Of course, he wants you to go to your machine and navigate to a website, where he can rob you blind.

Since this is an enemy operating under deceitful premises, undeserving of fundamental kindness or empathy, we should do our intel analysis on him (and it is always a he). We may assume:

  • He will not understand heavy regional accents or slang. This means that you control the degree to which he has any idea what you’re talking about.
  • Likewise, he probably cannot tell a US accent from a Canadian or Australian accent. I speak French, but I can’t tell you if the speaker is from Marseilles, Brittany, Haiti, or Saint John. In Spanish, I can tell a Spaniard from a Mexican, but not a Mexican from a Guatemalan.
  • He is using a phone connection that, due to distance, means that sound is not simultaneously bidirectional. This means that if you talk over him, he gets only scattered words.
  • His goal is to talk you to the website, and as long as he imagines that possible, he will try. This means that if he hears enough promising words, he will stay on the line for a while.
  • He has stock answers for a few standard questions: “what is my IP,” “where is your office,” and so on. Lies, but meant to sound plausible. This means that the normal challenge questions are pointless.
  • He will seek to remain in control of the conversation, just like a car salesman. Thus, when he cannot control it, this will frustrate him.
  • He is used to dealing with the computer illiterate and confused, because those are his prey. The dumber you sound, the juicier a target you seem to be.
  • He is very far away and has no idea whether you even own a computer. The odds that he can retaliate against you are remote. Thus, it’s not like telling your local legislator to perform a disgusting and illegal sex act, which might just inspire him to find a creative way to get back at you.
  • The only thing he knows about you is that you are an American. He assumes that you are therefore stupid and gullible. This should offend you, even if in an alarming number of cases (who do not read the blog), that’s not far-fetched. His opening stance insults your intellect, so in addition to being a criminal, he’s offensive and bigoted.
  • While he is on the phone with you, he is not bilking Mrs. Edna Miller of Wheatena, KS out of her Social Security money, nor rewarding Mr. Olaf Nielson of Ice Lake, ND for his brave Korean War service by ripping off his VA money. Your donation of time is bread cast upon the waters, a random act of protection for someone you will never meet. Time is finite. And if enough people donate a bit of it, the scam may become unprofitable.

So how can you ruin his call and waste some of his time? Oh, there are so many delightful ways. I derived many of them from my own experience as a computer shaman, remembering the most irritating clients I had, and found others online. I recommend you vary them, always remembering the things you may not legally do: threaten violence, impersonate the secret police, and so on. Mix and match, and find the method(s) that work(s) best for you:

  • Remove ‘yes’ and ‘no’ from your vocabulary, merging them into an indefinite grunt that sounds like ‘hunh.’
  • Affect the most outrageous accent you can pull off. Go full Clampett. Do a terrible Cockney. Pretend you’re Borat or Cheech Marin or Pee-wee Herman. Test out your New Jersey or Boston phonetics. See how much hip-hop slang you know. The Anglophone world is delightfully diverse.

--

» **WORK INSTRUCTIONS**
1 - According to the passage on phone scammers, what does the caller hear if you talk over him?
2 - Take the passage on phone scammers further by adding several more tactics for wasting the caller's time, in the same voice and bulleted format.
The material that follows has no connection to the passage on phone scammers.

» **INFORMATION SHOWN**
--

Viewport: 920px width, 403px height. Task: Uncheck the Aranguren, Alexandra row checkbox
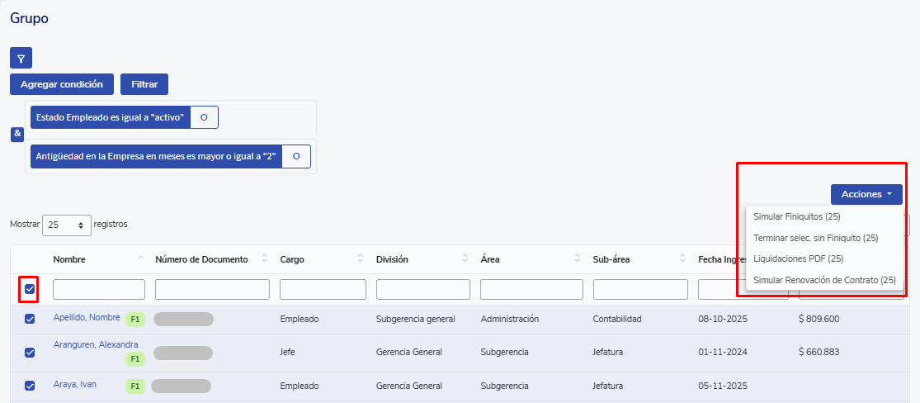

--

» **EXPECTED RESPONSES**
1 - He hears only scattered words.

2 -
  • Talk over him, in short sentences. He will get only scattered words due to the connection.
  • Find a random device in your vicinity, and pretend that it’s a computer, and have him talk you through what he wants done. He doesn’t need to know it’s your microwave.
  • Use very big words and accent the wrong syllables. That will make it hard for him to understand you. He is a foreign speaker, and accented syllables are very important to comprehension. Even if he knows the word, recognizing it over the phone when mispronounced will be a challenge.
  • Tell him you are using a version of Windows that is obsolete or never existed. Windows 3 is a good call for obsolete. Windows Works Home Edition would be a good fictitious version.
  • Affect an inability to differentiate Windows, an operating system, from Microsoft. Or from Excel, a spreadsheet application.
  • Mix up your technical terms, using ones you have heard but do not know precisely what they mean (for most people, that is most technical terms, like ‘download’ and ‘login’). Just throw them in. He knows what they mean, probably, and will either make wrong assumptions, or will get bogged down explaining things to you, which of course you will misunderstand. Tell him you bought a rootkit online. Affect not to grasp the difference between Windows Explorer and Internet Explorer, and oscillate back and forth.
  • Invent words you know do not exist. Ask him how to disable the contrapulation software. On your finger drive.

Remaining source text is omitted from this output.